Il paraît que, pour certains, reconnaître leurs erreurs, c’est se dédire, se nier, nier leur propre existence. C’est triste, et en même temps insupportable.

Après avoir été torturés, après avoir perdu des proches assassinés par la police secrète des Pahlavi, après avoir crié « À bas la dictature », « Mort au Shah », déclenché la Révolution, et, ben oui, soutenu le diable incarné en Ayatollah, lui avoir donné les pleins pouvoirs… et rebelote : traqués, emprisonnés, proches emprisonnés, exécutés, une guerre absurde de près de dix ans, et voilà, obligés à l’exil, survivants enfermés loin du pays pour lequel ils avaient donné leur vie… Et voilà que de nouveau le peuple de ce pays crie : « Vive le Shah ».

Absurde. Il n’y a pas plus absurde. On peut avoir le trou de balle bien élargi par cette vie de chien, mais putain, qu’est-ce que ça doit faire mal au cul !

Ben oui, les erreurs se paient. Attendre n’est pas une option. Laissez le vide, et il sera rempli par d’autres, par la réaction. Les gens n’ont rien vu d’autre que l’avant et l’après. Et vous, chers camarades, vous n’avez fait que théoriser vos « erreurs » pour ne pas les reconnaître, ou pour vous justifier. À théoriser ce qu’est le peuple, ce que doit être une lutte pure, une société sortie de je ne sais quelle ânerie. Le peuple, vous n’en connaissez que ce que vous avez fantasmé en vous paluchant sur les écrits de Marx, Lénine et consorts.

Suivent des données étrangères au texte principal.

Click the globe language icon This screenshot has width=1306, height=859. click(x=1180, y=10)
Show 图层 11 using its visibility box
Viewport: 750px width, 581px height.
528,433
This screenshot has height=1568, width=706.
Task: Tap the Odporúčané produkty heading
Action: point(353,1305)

Le peuple, vous l’avez fantasmé, vous l’avez formolisé dans vos souvenirs nostalgiques de vos années romantiques. Si vos conneries, vos âneries à jouer et à rêver le monde n’avaient eu de conséquences que sur vous, ce ne serait finalement pas si grave. Chacun sa vie, chacun sa manière de vivre la vie et le monde. Mais vous avez entraîné avec vous des femmes et des enfants, à qui un esprit patriarcal ne demande jamais l’avis. La révolution, oui, mais la sociale, hein ! Pas touche aux privilèges du mari et du père !

Et ben voilà votre peuple, pour qui vous vous appeliez les Sacrifiés : après avoir crié « Mort au Shah », mangé son pain noir pendant cinquante ans et vous avoir foutus en exil, il crie aujourd’hui : « Vive le Shah ».

Oui, ça fait mal au cul. Comme je ne suis pas un salaud, je ne vous dirai pas : « Bien fait pour votre gueule », mais je le pense profondément.